◆ **LIST OF TASKS**:
A. Please answer these three questions about the ablation study notebook, one per line:
(i) Which two elements make up scenario C?
(ii) Which GNN architectures does the notebook compare?
(iii) What value is passed to set_global_seed?
B. Extend the ablation study notebook on sparsification versus weighting, starting right after its final line of code.

◆ **EXTRACT TO READ**:
# Ablation Study: Sparsification vs. Weighting

## Introduction
This notebook conducts a rigorous ablation study to disentangle the effects of graph structure modification (sparsification) from edge weighting. We compare **two sparsification approaches**:

1. **Threshold-based sparsification**: Remove edges below a score threshold (configurable retention ratio)
2. **Metric backbone sparsification**: Remove semi-metric edges that violate triangle inequality (fixed retention ratio)

**Objectives:**
1. Compare four distinct scenarios for each sparsification method:
    *   **A:** Baseline (Full Graph + Binary Weights)
    *   **B:** Structure Only (Sparse Graph + Binary Weights)
    *   **C:** Weighting Only (Full Graph + Weighted Edges)
    *   **D:** Combined (Sparse Graph + Weighted Edges)
2. Compare different edge metrics: Jaccard, Adamic-Adar, Approximate Effective Resistance
3. Compare different GNN architectures: GCN, GAT, GraphSAGE
4. Analyze with multiple seeds for statistical significance
5. Measure: accuracy, training time, sparsification time, memory usage

In [None]:
import sys
import matplotlib.pyplot as plt
import numpy as np
import pandas as pd
import torch
from pathlib import Path

sys.path.insert(0, str(Path.cwd().parent.parent))
from src import *

In [None]:
set_global_seed(42)

if torch.cuda.is_available():
    DEVICE = "cuda"
elif torch.backends.mps.is_available():
    DEVICE = "mps"
else:
    DEVICE = "cpu"

print(f"Using device: {DEVICE}")

## 1. Load Datasets

In [None]:
from src.data import DatasetLoader, SAFE_DATASETS

loader = DatasetLoader(root="../data")

◆ **EXTRACTED INFORMATION**:
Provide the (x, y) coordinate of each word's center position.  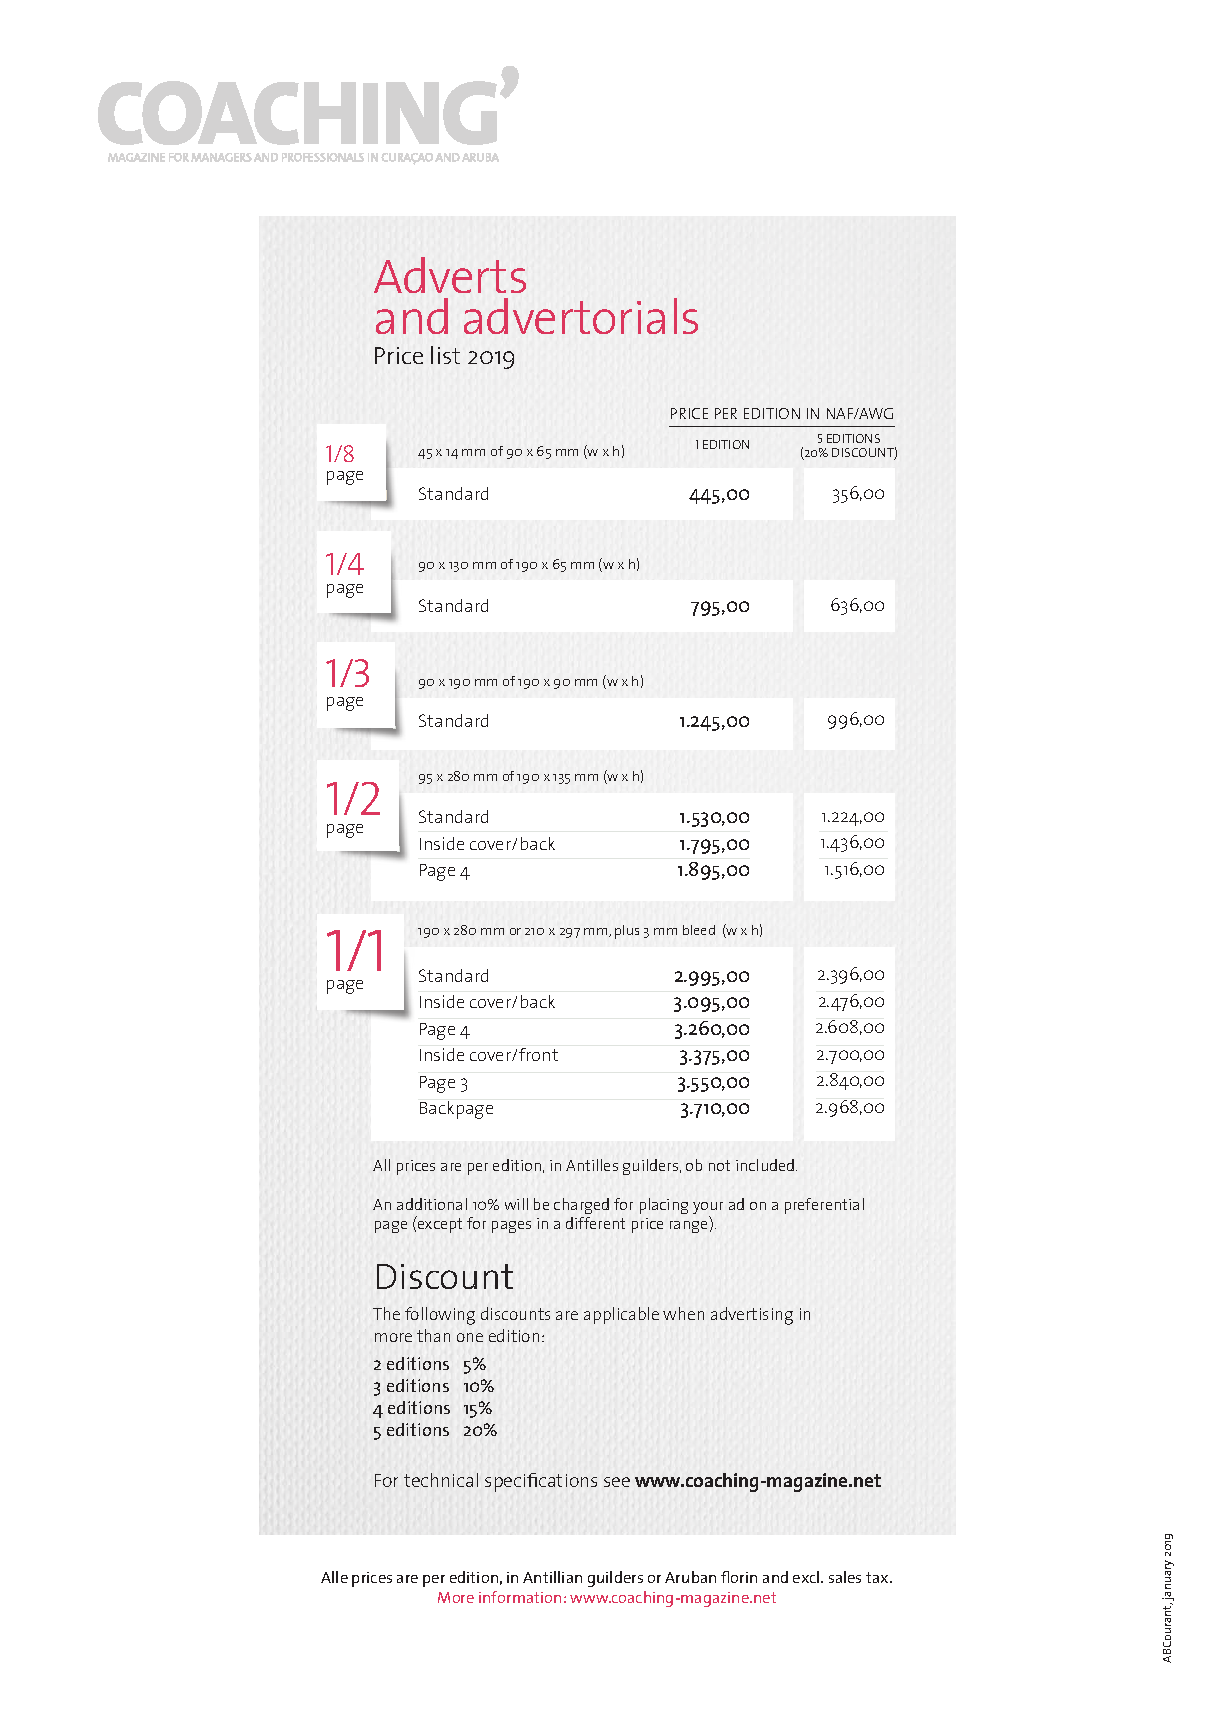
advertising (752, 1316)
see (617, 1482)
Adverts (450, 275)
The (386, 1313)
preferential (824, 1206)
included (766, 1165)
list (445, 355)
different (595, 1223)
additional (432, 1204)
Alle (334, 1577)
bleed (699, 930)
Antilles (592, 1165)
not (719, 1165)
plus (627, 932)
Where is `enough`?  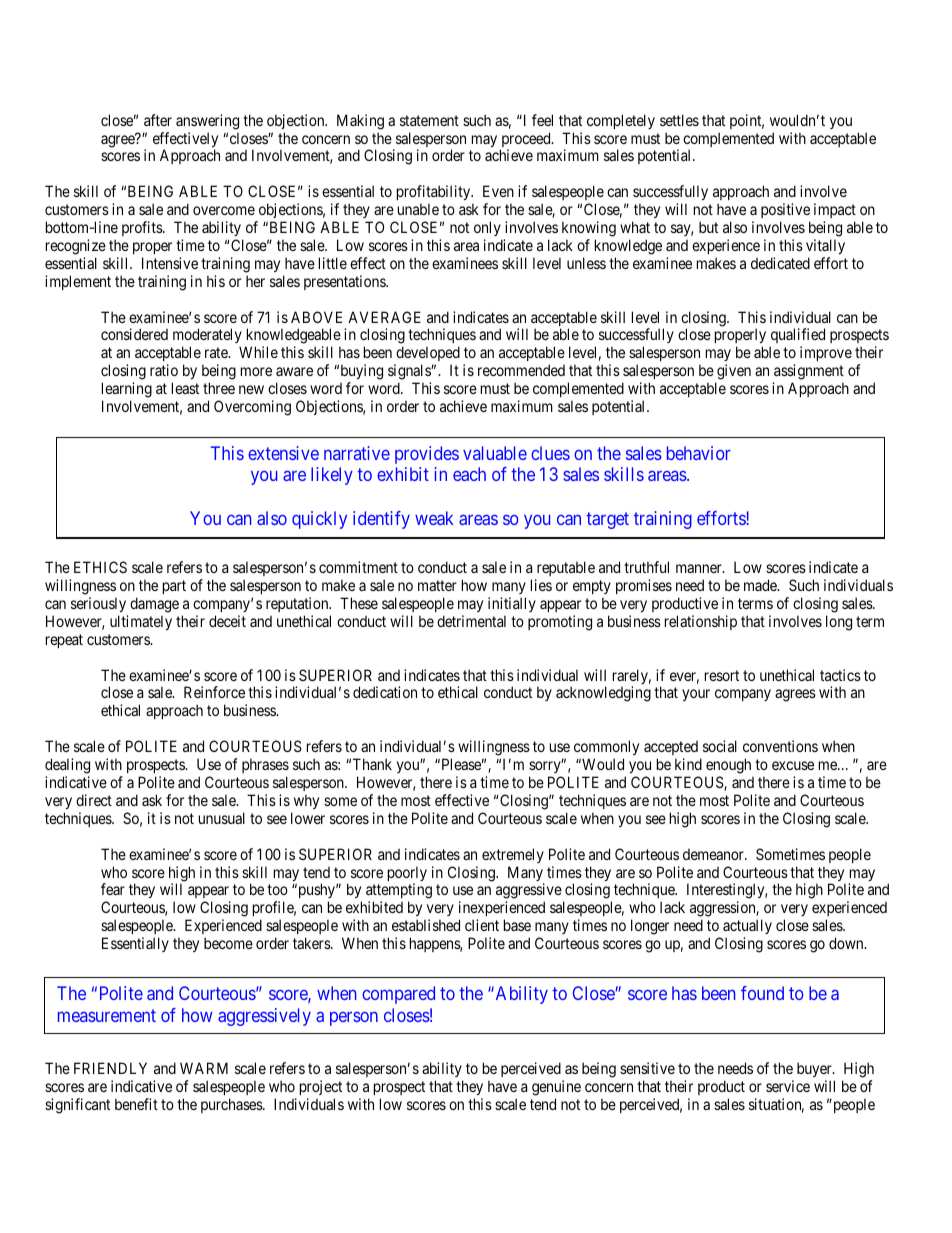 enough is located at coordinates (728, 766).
==
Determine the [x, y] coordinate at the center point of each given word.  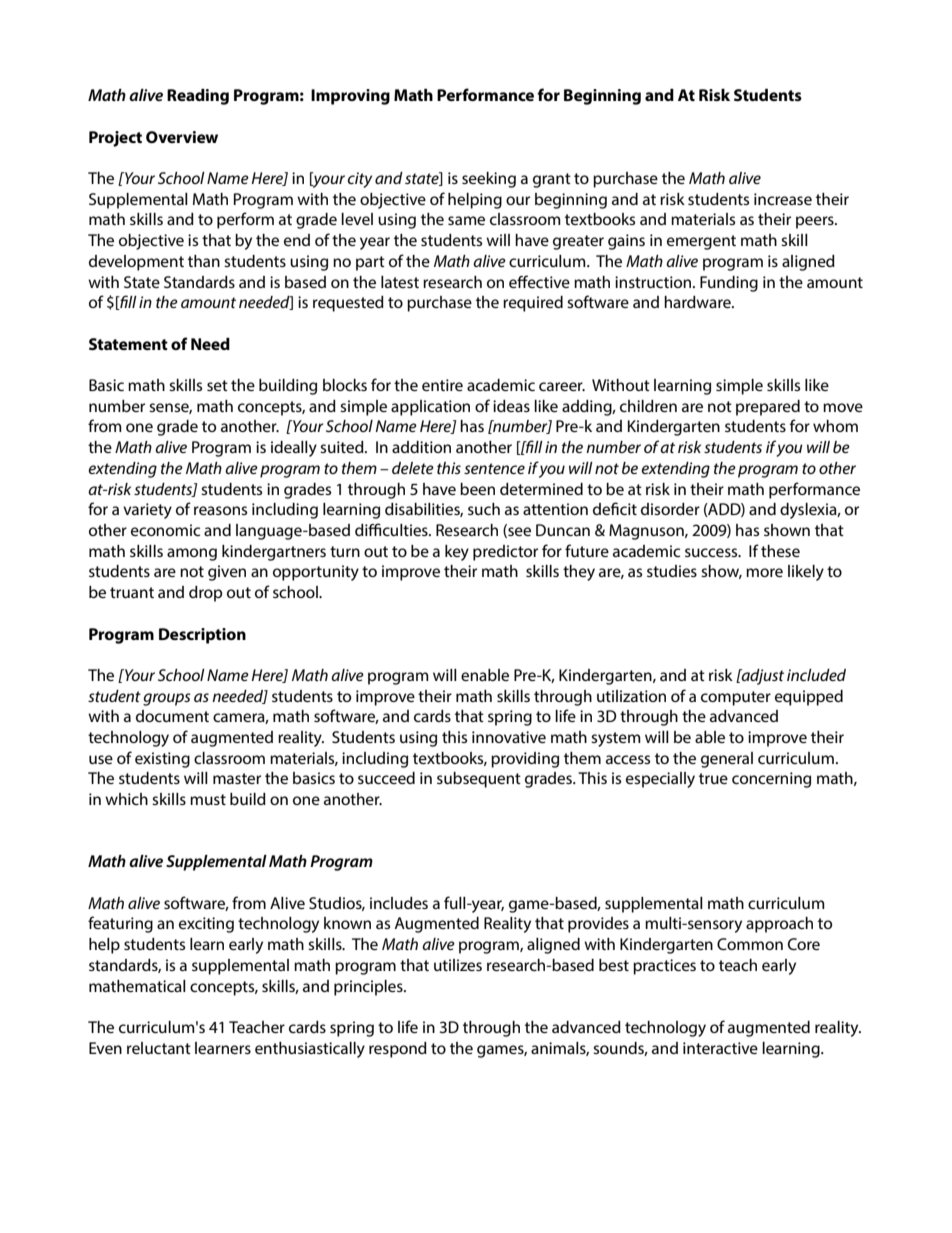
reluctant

◆ **TASK RESPONSES**:
A.
(i) Full Graph + Weighted Edges
(ii) GCN, GAT, GraphSAGE
(iii) 42

B.
# Use ALL safe datasets (excluding polblogs which has 0 node features)
DATASETS_NO_FEATURES = ["polblogs"]
DATASET_NAMES = [d for d in SAFE_DATASETS if d not in DATASETS_NO_FEATURES]

print(f"Running experiments on {len(DATASET_NAMES)} datasets:")
print(f"  {DATASET_NAMES}")

datasets = {}
stats_summary = {}

for name in DATASET_NAMES:
    print(f"Loading {name}...", end=" ")
    data, num_features, num_classes = loader.get_dataset(name, DEVICE)
    datasets[name] = {
        "data": data,
        "num_features": num_features,
        "num_classes": num_classes,
    }
    stats_summary[name] = {
        "Nodes": int(data.num_nodes),
        "Edges": int(data.edge_index.shape[1]),
        "Features": int(num_features),
        "Classes": int(num_classes)
    }
    print(f"({data.num_nodes:,} nodes, {data.edge_index.shape[1]:,} edges)")

print_text_table(stats_summary, title="Dataset Summary")

## 2. Single Ablation Study: Threshold vs Metric Backbone

First, let's run a single comparison between threshold-based (60% retention) and metric backbone sparsification using Jaccard similarity on the Cora dataset.

In [None]:
# Run single comparison on Cora (smallest dataset for quick demo)
demo_dataset = "cora"
demo_data = datasets[demo_dataset]["data"]
demo_features = datasets[demo_dataset]["num_features"]
demo_classes = datasets[demo_dataset]["num_classes"]

study = AblationStudy(
    data=demo_data,
    num_features=demo_features,
    num_classes=demo_classes,
    device=DEVICE,
)

# Run threshold-based sparsification (60% retention)
print("=" * 60)
print(f"THRESHOLD-BASED SPARSIFICATION (60% retention) - {demo_dataset.upper()}")
print("=" * 60)
threshold_results_df = study.run_full_study(
    model_name="gcn",
    metric="jaccard",
    retention_ratio=0.6,
    hidden_channels=64,
    epochs=200,
    patience=20,
    use_metric_backbone=False,
)
threshold_results_df["SparsificationType"] = "Threshold (60%)"
threshold_results_df["Dataset"] = demo_dataset

# Run metric backbone sparsification
print("\n" + "=" * 60)
print(f"METRIC BACKBONE SPARSIFICATION - {demo_dataset.upper()}")
print("=" * 60)
backbone_results_df = study.run_full_study(
    model_name="gcn",
    metric="jaccard",
    retention_ratio=0.6,  # Ignored when use_metric_backbone=True
    hidden_channels=64,
    epochs=200,
    patience=20,
    use_metric_backbone=True,
)
backbone_results_df["SparsificationType"] = "Metric Backbone"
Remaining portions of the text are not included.